* Exercise prompt
Because the copy must hold no pictures, return the data below with all of its words intact.

Stored data:
※ ※ ※

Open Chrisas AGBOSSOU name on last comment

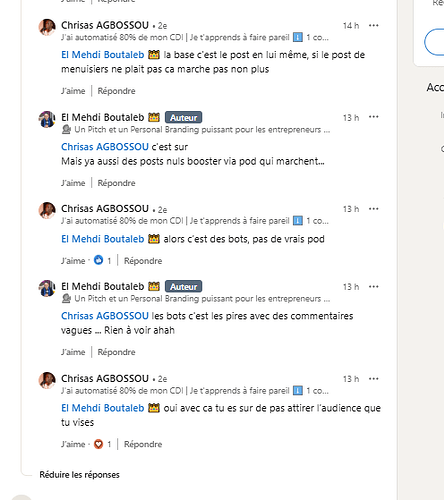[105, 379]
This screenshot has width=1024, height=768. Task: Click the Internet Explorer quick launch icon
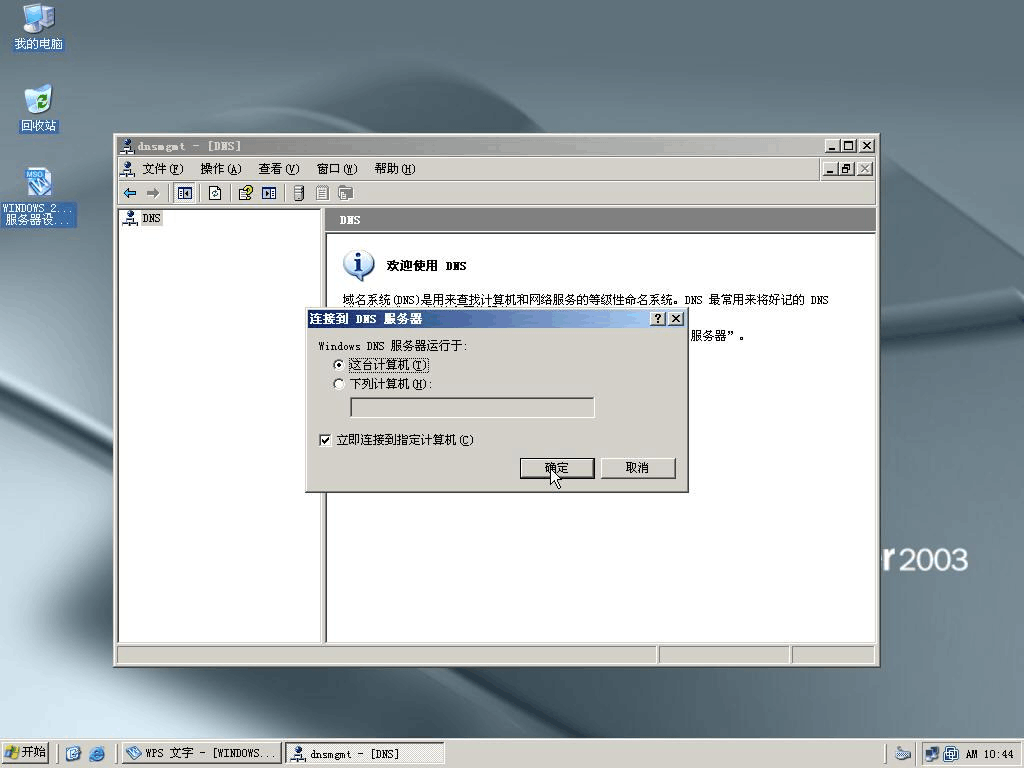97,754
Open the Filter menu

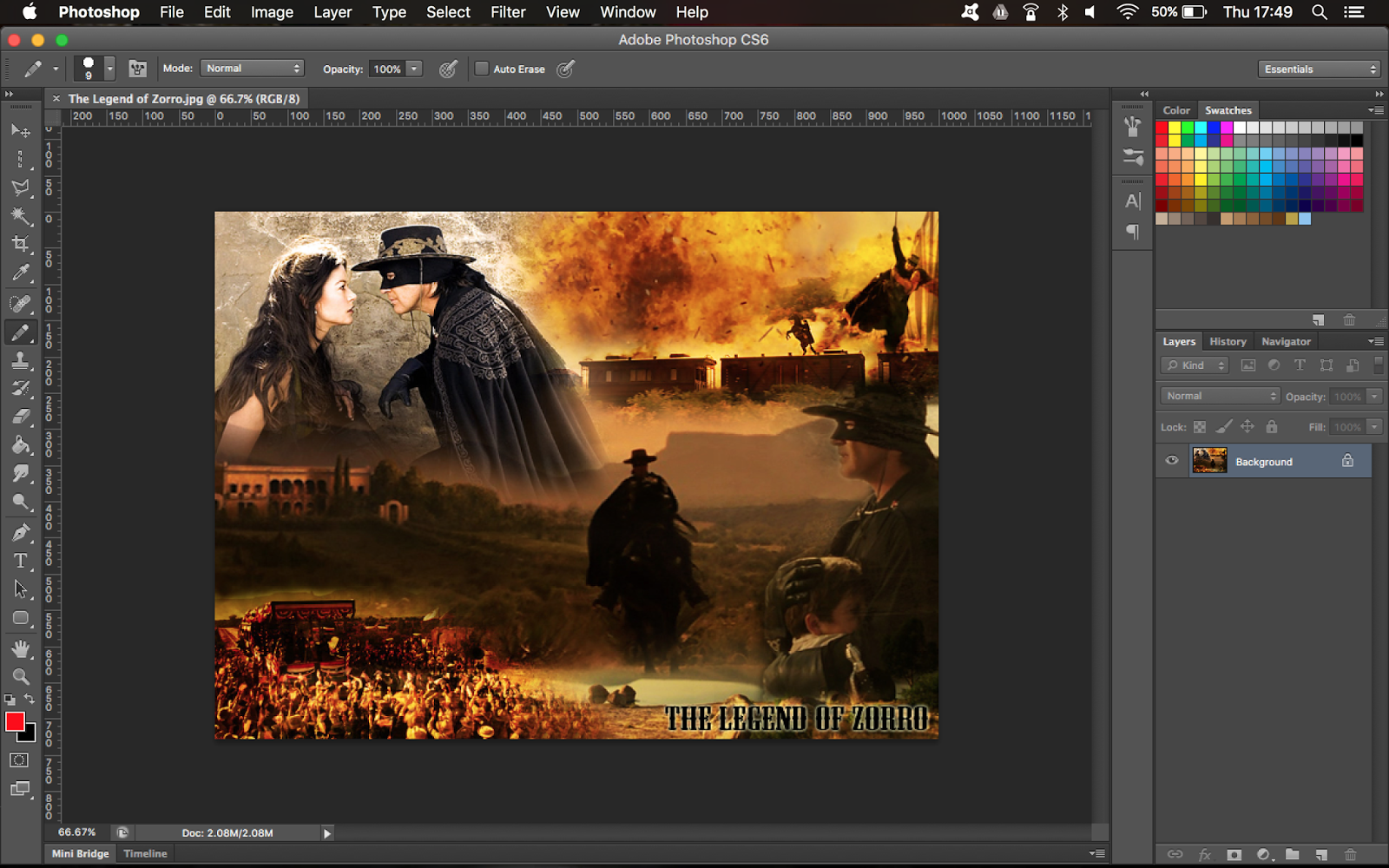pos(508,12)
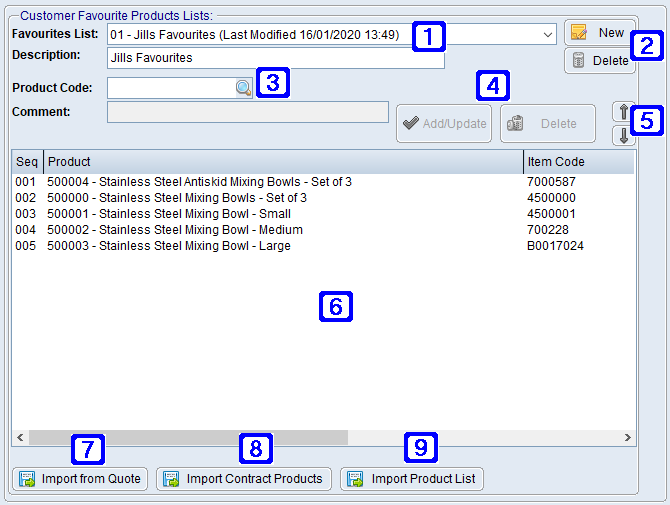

※ ※ ※

* Task result
Open Chrisas AGBOSSOU name on last comment

[105, 379]
This screenshot has width=1024, height=768. Task: Click the Internet Explorer quick launch icon
97,754
Open the Filter menu

pos(508,12)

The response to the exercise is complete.